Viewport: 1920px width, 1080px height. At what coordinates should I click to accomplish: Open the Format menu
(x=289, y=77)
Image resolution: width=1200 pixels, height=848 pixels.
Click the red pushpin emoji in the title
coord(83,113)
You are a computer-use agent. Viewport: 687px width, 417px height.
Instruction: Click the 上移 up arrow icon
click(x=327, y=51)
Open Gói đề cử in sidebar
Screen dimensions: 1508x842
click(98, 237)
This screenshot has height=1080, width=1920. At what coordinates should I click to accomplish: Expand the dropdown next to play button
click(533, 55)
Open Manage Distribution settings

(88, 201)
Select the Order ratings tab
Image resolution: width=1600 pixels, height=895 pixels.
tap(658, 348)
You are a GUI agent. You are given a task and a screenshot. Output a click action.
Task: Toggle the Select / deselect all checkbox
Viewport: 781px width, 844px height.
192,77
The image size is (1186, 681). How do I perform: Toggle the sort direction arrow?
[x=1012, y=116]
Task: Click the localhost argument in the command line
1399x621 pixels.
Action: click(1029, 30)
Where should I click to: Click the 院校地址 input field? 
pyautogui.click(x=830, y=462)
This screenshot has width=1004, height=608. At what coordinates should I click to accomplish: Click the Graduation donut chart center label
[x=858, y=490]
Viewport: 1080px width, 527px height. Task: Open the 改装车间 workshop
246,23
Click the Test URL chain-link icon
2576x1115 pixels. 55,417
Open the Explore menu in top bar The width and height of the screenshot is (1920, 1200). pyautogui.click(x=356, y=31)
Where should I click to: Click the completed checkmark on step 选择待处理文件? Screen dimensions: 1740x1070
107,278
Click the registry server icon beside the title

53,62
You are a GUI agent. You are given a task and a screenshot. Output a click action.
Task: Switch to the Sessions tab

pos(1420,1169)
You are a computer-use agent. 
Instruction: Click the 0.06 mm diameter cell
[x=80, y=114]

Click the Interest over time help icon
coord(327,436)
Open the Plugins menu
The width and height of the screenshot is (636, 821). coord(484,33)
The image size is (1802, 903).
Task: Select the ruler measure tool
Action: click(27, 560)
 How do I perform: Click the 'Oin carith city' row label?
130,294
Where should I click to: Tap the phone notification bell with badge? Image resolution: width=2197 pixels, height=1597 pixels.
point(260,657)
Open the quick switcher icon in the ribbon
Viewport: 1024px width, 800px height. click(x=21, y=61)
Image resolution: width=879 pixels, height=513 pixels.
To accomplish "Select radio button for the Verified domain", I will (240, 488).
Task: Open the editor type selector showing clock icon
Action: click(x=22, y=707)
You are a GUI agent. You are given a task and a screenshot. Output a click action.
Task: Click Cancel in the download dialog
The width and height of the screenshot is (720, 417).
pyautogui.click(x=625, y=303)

========

■ Exercise instructions ■
Reproduce all of the material above word for word, keeping every line in its original order and changing or leaving out nothing.

■ Response for this exercise ■
Viewport: 1920px width, 1080px height. At what coordinates should I click to accomplish: Open the Format menu
(x=289, y=77)
Image resolution: width=1200 pixels, height=848 pixels.
Click the red pushpin emoji in the title
coord(83,113)
You are a computer-use agent. Viewport: 687px width, 417px height.
Instruction: Click the 上移 up arrow icon
click(x=327, y=51)
Open Gói đề cử in sidebar
Screen dimensions: 1508x842
click(98, 237)
This screenshot has height=1080, width=1920. At what coordinates should I click to accomplish: Expand the dropdown next to play button
click(533, 55)
Open Manage Distribution settings

(88, 201)
Select the Order ratings tab
Image resolution: width=1600 pixels, height=895 pixels.
tap(658, 348)
You are a GUI agent. You are given a task and a screenshot. Output a click action.
Task: Toggle the Select / deselect all checkbox
Viewport: 781px width, 844px height.
192,77
The image size is (1186, 681). How do I perform: Toggle the sort direction arrow?
[x=1012, y=116]
Task: Click the localhost argument in the command line
1399x621 pixels.
Action: click(1029, 30)
Where should I click to: Click the 院校地址 input field? 
pyautogui.click(x=830, y=462)
This screenshot has width=1004, height=608. At what coordinates should I click to accomplish: Click the Graduation donut chart center label
[x=858, y=490]
Viewport: 1080px width, 527px height. Task: Open the 改装车间 workshop
246,23
Click the Test URL chain-link icon
2576x1115 pixels. 55,417
Open the Explore menu in top bar The width and height of the screenshot is (1920, 1200). pyautogui.click(x=356, y=31)
Where should I click to: Click the completed checkmark on step 选择待处理文件? Screen dimensions: 1740x1070
107,278
Click the registry server icon beside the title

53,62
You are a GUI agent. You are given a task and a screenshot. Output a click action.
Task: Switch to the Sessions tab

pos(1420,1169)
You are a computer-use agent. 
Instruction: Click the 0.06 mm diameter cell
[x=80, y=114]

Click the Interest over time help icon
coord(327,436)
Open the Plugins menu
The width and height of the screenshot is (636, 821). coord(484,33)
The image size is (1802, 903).
Task: Select the ruler measure tool
Action: click(27, 560)
 How do I perform: Click the 'Oin carith city' row label?
130,294
Where should I click to: Tap the phone notification bell with badge? Image resolution: width=2197 pixels, height=1597 pixels.
point(260,657)
Open the quick switcher icon in the ribbon
Viewport: 1024px width, 800px height. click(x=21, y=61)
Image resolution: width=879 pixels, height=513 pixels.
To accomplish "Select radio button for the Verified domain", I will (240, 488).
Task: Open the editor type selector showing clock icon
Action: click(x=22, y=707)
You are a GUI agent. You are given a task and a screenshot. Output a click action.
Task: Click Cancel in the download dialog
The width and height of the screenshot is (720, 417).
pyautogui.click(x=625, y=303)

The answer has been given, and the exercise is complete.